Lucas 1, 39-45
Después de recibir la llamada de
Dios, anunciándole que será madre del Mesías, María se pone en camino sola.
Empieza para ella una vida nueva, al servicio de su Hijo Jesús. Marcha "aprisa",
con decisión. Siente necesidad de compartir su alegría con su prima Isabel y de
ponerse cuanto antes a su servicio en los últimos meses de embarazo.
El encuentro de las dos madres es
una escena insólita. No están presentes los varones. Solo dos mujeres
sencillas, sin ningún título ni relevancia en la religión judía. María, que
lleva consigo a todas partes a Jesús, e Isabel que, llena del espíritu
profético, se atreve a bendecir a su prima sin ser sacerdote.
María entra en casa de Zacarías,
pero no se dirige a él.

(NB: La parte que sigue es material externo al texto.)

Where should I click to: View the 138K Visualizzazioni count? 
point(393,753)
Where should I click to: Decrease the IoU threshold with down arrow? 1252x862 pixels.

Va directamente a saludar a Isabel. Nada sabemos del
contenido de su saludo. Solo que aquel saludo llena la casa de una alegría
desbordante. Es la alegría que vive María desde que escuchó el saludo del
Ángel: "Alégrate, llena de gracia".
Isabel no puede contener su
sorpresa y su alegría. En cuanto oye el saludo de María, siente los movimientos
de la criatura que lleva en su seno y los interpreta maternalmente como "saltos de alegría". Enseguida, bendice a María "a voz en
grito"
diciendo: "Bendita tú
entre las mujeres y bendito el fruto de tu vientre".
En ningún momento llama a María
por su nombre. La contempla totalmente identificada con su misión: es la madre
de su Señor. La ve como una mujer creyente en la que se irán cumpliendo los
designios de Dios: "Dichosa porque has creído".
Lo que más le sorprende es la
actuación de María. No ha venido a mostrar su dignidad de madre del Mesías. No
está allí para ser servida sino para servir. Isabel no sale de su asombro. "¿Quién
soy yo para que me visite la madre de mi Señor?".
Son bastantes las mujeres que no
viven con paz en el interior de la Iglesia. En algunas crece el desafecto y el
malestar. Sufren al ver que, a pesar de ser las primeras colaboradoras en
muchos campos, apenas se cuenta con ellas para pensar, decidir e impulsar la
marcha de la Iglesia. Esta situación nos esta haciendo daño a todos.
El peso de una historia
multisecular, controlada y dominada por el varón, nos impide tomar conciencia
del empobrecimiento que significa para la Iglesia prescindir de una presencia
más eficaz de la mujer. Nosotros no las escuchamos, pero Dios puede suscitar
mujeres creyentes, llenas de espíritu profético, que nos contagien alegría y
den a la Iglesia un rostro más humano. Serán una bendición. Nos enseñarán a
seguir a Jesús con más pasión y fidelidad.